# Using ahash (non-cryptographic hash) for equality comparison considered harmful?

Hey all,

I have two questions that are closely related, so I've decided to put them in one topic.

1. Is it considered harmful to use non-cryptographic hash functions (NCH) like `ahash` for equality comparisons? I think in general, yes, but please see the context further down below.
2. Do two instances of the same NCH with a random seed produce both a hash collision for the same values `a` and `b`? Or in other words: when the first instance of the NCH with seed `seed1` produces a collision for values `a` and `b`, does the second instance with `seed2` also produces a collision for `a` and `b` (if I've understood the following article correctly(!), this should be true for murmurhash at least, but is it also true for `ahash`)?

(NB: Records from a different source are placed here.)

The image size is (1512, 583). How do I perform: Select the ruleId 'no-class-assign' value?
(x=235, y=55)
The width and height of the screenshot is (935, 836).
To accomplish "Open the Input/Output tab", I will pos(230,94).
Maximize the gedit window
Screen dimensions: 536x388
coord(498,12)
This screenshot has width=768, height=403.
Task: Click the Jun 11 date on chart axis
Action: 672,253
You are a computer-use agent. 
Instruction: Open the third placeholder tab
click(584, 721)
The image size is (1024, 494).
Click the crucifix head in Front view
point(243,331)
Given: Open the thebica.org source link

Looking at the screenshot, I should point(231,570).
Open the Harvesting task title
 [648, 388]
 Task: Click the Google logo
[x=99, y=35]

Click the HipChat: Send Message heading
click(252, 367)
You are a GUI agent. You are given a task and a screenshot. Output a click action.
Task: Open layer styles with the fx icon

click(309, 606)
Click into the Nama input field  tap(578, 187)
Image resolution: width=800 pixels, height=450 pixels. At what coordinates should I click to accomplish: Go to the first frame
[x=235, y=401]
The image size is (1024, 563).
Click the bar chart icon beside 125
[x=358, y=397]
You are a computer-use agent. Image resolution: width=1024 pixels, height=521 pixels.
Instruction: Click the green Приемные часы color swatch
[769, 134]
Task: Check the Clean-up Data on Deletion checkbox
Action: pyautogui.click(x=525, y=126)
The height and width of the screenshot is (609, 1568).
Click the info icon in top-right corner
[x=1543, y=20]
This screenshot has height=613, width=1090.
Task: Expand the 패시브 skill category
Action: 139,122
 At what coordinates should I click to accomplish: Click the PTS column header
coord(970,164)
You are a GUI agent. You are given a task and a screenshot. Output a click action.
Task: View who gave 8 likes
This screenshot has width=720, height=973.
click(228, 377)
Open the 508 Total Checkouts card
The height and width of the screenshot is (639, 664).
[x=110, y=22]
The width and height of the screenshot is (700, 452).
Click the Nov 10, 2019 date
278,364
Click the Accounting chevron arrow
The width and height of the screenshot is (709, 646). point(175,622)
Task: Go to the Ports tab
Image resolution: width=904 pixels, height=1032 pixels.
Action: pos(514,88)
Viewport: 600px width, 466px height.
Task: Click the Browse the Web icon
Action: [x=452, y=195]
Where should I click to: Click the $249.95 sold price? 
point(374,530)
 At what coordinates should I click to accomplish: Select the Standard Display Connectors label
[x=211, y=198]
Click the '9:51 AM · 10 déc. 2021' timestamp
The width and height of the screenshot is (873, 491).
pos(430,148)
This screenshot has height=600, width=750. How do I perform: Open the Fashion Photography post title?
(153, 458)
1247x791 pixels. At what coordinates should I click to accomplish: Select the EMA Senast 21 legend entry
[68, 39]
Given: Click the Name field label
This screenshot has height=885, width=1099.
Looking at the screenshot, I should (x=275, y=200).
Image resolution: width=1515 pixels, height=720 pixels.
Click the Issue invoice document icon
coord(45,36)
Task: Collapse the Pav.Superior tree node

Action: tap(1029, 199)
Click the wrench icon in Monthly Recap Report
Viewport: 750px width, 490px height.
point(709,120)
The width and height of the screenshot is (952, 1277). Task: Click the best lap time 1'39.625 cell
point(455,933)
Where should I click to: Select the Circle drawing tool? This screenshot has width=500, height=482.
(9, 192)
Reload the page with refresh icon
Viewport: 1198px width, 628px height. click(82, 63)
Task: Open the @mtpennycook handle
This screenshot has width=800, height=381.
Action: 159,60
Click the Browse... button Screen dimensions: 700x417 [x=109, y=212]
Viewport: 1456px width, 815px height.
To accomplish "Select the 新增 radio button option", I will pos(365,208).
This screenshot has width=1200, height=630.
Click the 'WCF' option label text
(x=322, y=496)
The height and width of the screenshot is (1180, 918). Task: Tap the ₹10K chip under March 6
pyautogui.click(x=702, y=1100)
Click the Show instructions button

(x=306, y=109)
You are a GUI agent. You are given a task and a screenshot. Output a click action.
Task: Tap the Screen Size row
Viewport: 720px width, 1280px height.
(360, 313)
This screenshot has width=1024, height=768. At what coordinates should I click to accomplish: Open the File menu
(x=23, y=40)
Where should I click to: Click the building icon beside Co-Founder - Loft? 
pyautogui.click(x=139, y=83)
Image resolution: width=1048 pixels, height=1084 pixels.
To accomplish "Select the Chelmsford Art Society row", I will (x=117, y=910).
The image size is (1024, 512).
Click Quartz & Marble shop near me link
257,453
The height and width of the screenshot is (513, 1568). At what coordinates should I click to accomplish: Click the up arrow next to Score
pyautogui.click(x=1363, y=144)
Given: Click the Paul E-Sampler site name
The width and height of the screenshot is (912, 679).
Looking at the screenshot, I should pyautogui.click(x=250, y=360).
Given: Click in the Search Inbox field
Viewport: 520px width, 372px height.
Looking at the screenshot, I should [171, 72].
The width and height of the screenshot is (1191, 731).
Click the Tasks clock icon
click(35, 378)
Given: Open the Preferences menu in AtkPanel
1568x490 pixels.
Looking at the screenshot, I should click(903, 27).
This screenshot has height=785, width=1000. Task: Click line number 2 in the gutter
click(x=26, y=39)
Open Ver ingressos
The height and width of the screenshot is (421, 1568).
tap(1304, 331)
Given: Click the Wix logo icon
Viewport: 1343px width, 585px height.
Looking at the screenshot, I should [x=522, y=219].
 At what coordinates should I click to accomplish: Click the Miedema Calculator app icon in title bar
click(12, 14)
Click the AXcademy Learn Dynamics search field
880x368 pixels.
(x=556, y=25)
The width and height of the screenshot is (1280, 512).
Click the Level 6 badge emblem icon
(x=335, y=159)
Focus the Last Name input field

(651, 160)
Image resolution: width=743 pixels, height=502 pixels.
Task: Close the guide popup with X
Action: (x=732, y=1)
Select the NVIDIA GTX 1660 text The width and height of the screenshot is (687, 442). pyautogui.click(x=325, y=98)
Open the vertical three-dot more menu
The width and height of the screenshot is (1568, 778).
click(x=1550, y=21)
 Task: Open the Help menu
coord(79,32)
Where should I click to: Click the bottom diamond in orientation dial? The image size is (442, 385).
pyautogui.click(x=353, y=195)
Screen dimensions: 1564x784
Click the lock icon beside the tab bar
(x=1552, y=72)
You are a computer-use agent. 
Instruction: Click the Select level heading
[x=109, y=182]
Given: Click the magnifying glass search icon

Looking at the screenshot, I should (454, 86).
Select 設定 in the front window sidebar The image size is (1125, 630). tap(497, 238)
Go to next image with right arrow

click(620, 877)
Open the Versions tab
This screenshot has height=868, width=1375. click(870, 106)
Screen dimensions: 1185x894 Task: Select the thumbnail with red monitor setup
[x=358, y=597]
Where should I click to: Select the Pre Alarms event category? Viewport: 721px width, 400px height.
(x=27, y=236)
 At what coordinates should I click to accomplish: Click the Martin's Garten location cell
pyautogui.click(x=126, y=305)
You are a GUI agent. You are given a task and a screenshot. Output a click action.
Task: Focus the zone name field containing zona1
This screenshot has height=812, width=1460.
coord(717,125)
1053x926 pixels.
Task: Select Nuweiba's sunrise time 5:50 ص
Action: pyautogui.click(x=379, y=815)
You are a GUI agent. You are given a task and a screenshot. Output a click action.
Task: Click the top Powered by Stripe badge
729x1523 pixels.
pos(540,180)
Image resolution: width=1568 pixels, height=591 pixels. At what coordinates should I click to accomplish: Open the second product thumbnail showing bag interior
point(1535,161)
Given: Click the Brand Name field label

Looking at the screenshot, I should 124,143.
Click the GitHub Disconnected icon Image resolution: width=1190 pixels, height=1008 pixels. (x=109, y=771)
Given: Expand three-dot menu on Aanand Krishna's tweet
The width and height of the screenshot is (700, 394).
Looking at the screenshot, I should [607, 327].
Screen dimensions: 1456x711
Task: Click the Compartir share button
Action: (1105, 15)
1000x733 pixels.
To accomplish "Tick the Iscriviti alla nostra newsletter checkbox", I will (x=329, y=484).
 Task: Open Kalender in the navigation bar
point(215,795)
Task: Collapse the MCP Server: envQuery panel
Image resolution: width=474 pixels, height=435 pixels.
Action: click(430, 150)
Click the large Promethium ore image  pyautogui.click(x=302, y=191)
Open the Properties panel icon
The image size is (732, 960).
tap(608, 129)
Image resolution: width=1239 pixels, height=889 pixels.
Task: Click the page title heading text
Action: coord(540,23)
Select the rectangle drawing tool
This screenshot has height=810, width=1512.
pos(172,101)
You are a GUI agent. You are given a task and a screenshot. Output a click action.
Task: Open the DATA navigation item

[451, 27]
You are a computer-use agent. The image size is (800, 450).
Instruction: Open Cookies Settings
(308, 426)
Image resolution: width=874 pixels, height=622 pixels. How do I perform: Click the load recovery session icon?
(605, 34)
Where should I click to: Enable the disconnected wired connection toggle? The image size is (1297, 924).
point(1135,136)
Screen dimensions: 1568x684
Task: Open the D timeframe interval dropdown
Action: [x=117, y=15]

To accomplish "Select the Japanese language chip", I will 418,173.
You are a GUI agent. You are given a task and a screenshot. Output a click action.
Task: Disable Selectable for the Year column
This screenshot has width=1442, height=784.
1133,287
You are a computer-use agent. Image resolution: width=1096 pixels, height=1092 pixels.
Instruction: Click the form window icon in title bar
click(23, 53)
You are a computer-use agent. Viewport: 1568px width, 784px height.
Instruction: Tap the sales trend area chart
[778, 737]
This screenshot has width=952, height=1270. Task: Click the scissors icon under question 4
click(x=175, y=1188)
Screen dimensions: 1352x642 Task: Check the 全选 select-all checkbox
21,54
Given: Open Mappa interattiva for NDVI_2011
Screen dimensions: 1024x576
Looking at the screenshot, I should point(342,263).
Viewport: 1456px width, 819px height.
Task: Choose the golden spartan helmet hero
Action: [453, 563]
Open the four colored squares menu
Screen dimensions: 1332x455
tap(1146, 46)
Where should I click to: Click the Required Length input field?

So I'm aware of the following two facts:

• given a hash function `h(x)`, and the two values `a` and `b`, if `h(a) != h(b)`, then `a != b`
• given a (perfect) hash function `h(x)` that produces a 64-bit value and the two values `a` and `b`, if `a != b`, then the chance of `h(a) == h(b)` (collision) is approx. 50%, when you hash 2^32 different values (the birthday problem/paradox)

`ahash` only has 64-bits, so the chance of a hash collision is pretty high (~50%), when we have more than 2^32 values (which are not many).

The following refers to my second question.

What if I now have two instances of `ahash` (ahash1, ahash2) each with a random seed and I hash my two values that I want to compare with both ahash1 and ahash2, so that I get a `(u64, u64)` tuple as a result hash? Does this result in a more "secure" hash? Or do I have to use two different hash functions all together?
Looking at the birthday problem/paradox: does the following now hold true?
chance of collision is now ~50% when we have 2^64 different values (which are quite a few values).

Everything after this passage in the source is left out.